Nintendo Consoles

Nintendo Consoles

Thursday, April 21, 2016

Mario & Luigi Superstar Saga

Mario & Luigi Superstar Saga - Gameboy Advance

The Mario and Luigi titles are a series of RPGs starring the most famous brothers in gaming history. Each entry in the collection features Nintendo's Mario and Luigi teaming up and embarking on a Princess-Peach-saving journey employing a surprisingly rich turn-based battle system, tons of puzzles, and an expansive varying map. This series is still seeing entries to this day, and while asking my close friends what they thought of the latest installment on the 3DS, they informed me that the original was certainly the best. Normally, I don't get much into turn-based combat systems, but fond memories of playing (albeit never finishing) this game as a child had me wondering if there really was something to be said about the original title in this beloved franchise.

You know me- I'm not one to beat around the mustache: Mario & Luigi Superstar Saga is incredible. Not completely without flaw, but still a phenomenally great game.

For an RPG, Superstar Saga is definitely on the short side, taking me, a highly experienced and really good-looking gamer, around 18 hours to complete. The short length ensures that the game doesn't overstay it's welcome, as the main plot seems to end the moment it begins to feel boring. Essentially, the game takes place in a large interconnected world, and the Mario bros. must travel to each town and region to discover new secrets, gain new abilities or talk to new characters all in the effort to thwart Bowser's and new-comer Crackletta's attempt to take over both the Beanbean and Mushroom Kingdom.

On the way from town to town, the Mario Bros. will often be faced with puzzles whose solving of will allow a way forward, or they'll be faced with assortments of different enemies, whose defeating of will grant the way forward.
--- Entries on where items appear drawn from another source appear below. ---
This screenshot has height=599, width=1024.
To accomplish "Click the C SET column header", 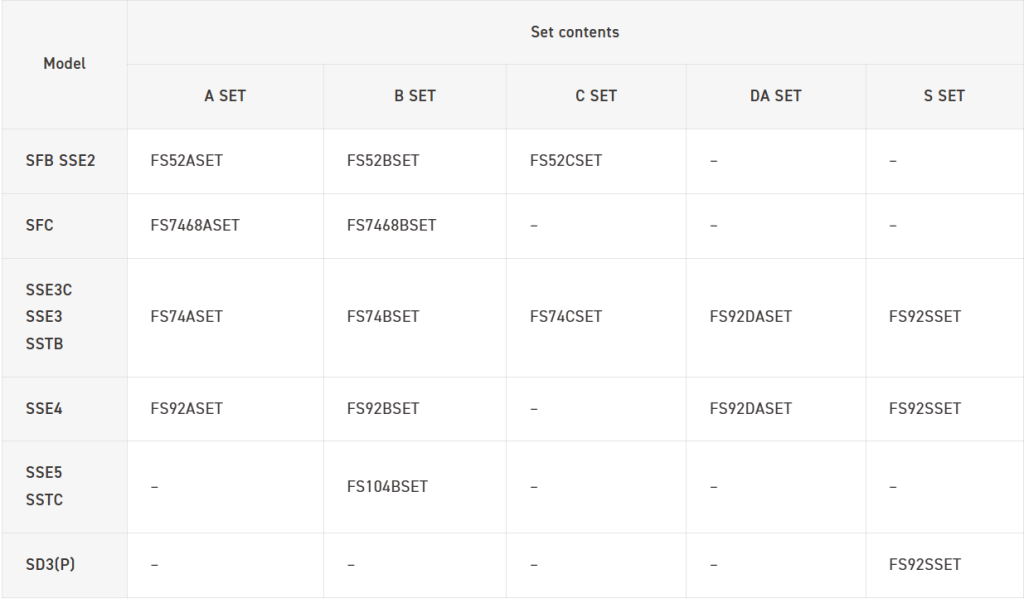I will (596, 96).
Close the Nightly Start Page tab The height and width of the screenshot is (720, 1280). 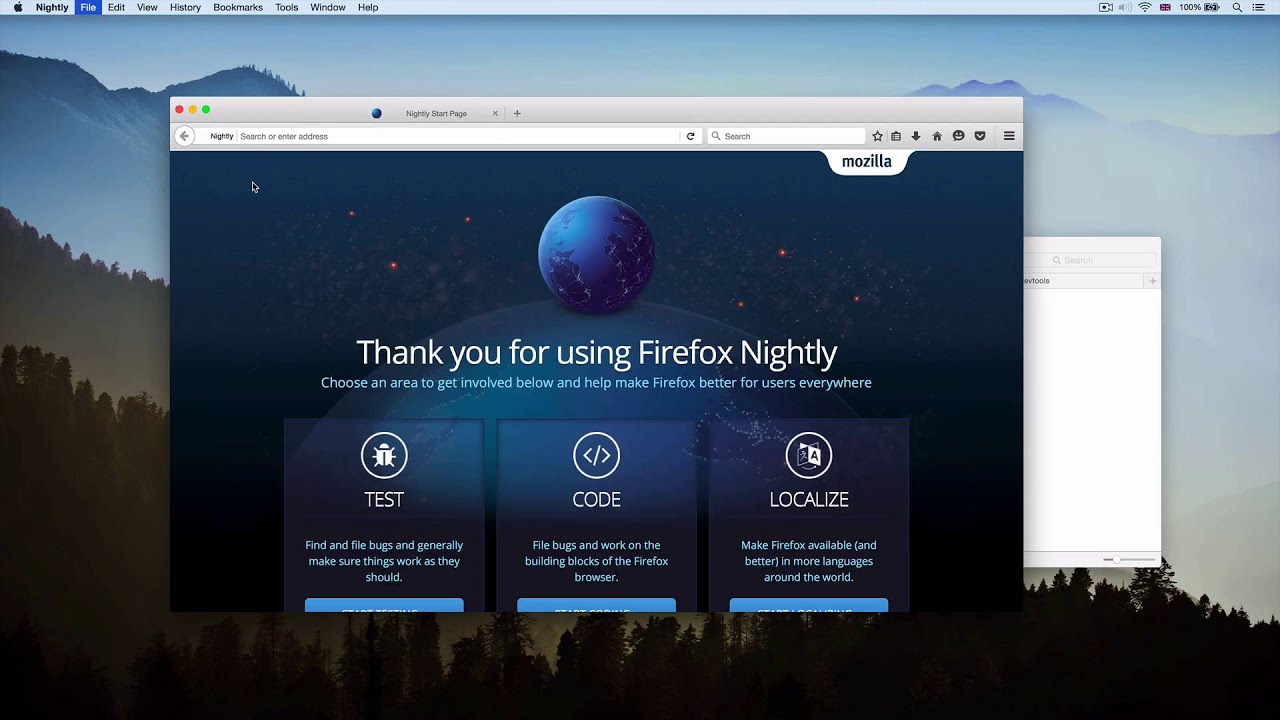pos(495,113)
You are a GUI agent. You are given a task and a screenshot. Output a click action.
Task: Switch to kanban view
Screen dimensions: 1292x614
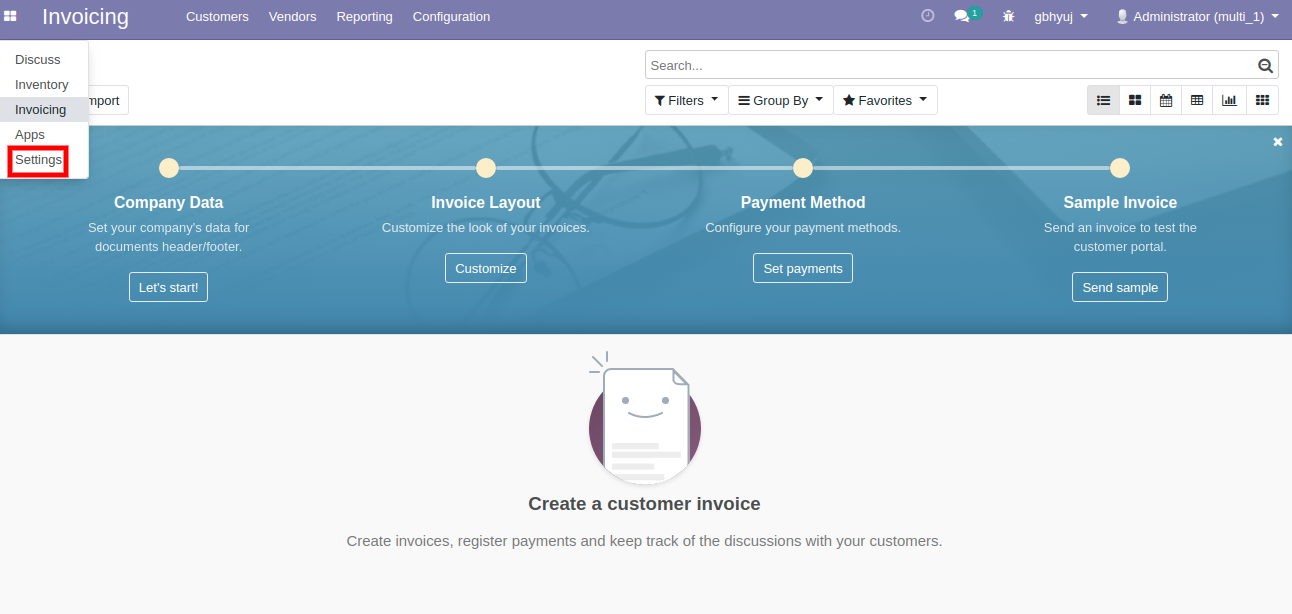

The puzzles are usually solved by utilizing recently acquired abilities, meaning that while puzzles themselves may get old, their solutions stay as fresh as your abilities are. Moreover, the abilities that double as attacks in battle will prevent the battle system from getting old. New abilities are acquired often, constantly maintaining a perfect pace. However, while switching back and forth between each ability to solve more complex puzzles is mostly fun, having to toggle between them all individually by pressing either L or R several times can be frustrating when it is necessary to act quickly.

The main complaint is how the game ends. Without wishing to spoil anything, the last bit of work to be done in the overworld before taking on the final bosses is a large fetch-quest similar to that seen in Zelda: The Wind Waker. The quest actually didn't take as much time as I thought it would, but it still felt like a lame way to extend the length of the story.

With the exception of the game's last few hours, Superstar Saga is exceedingly good. The constant acquisition of new abilities keeps the entry from becoming boring or stalled, while the bright colors and varying aesthetics are strong enough to keep one hooked while the game might otherwise feel like a bit of a grind. Even for someone like me who doesn't normally jump to turn-based combat, Mario & Luigi Superstar Saga is a highly addictive and thoughtfully-crafted RPG that deserves every single sequel it ever got.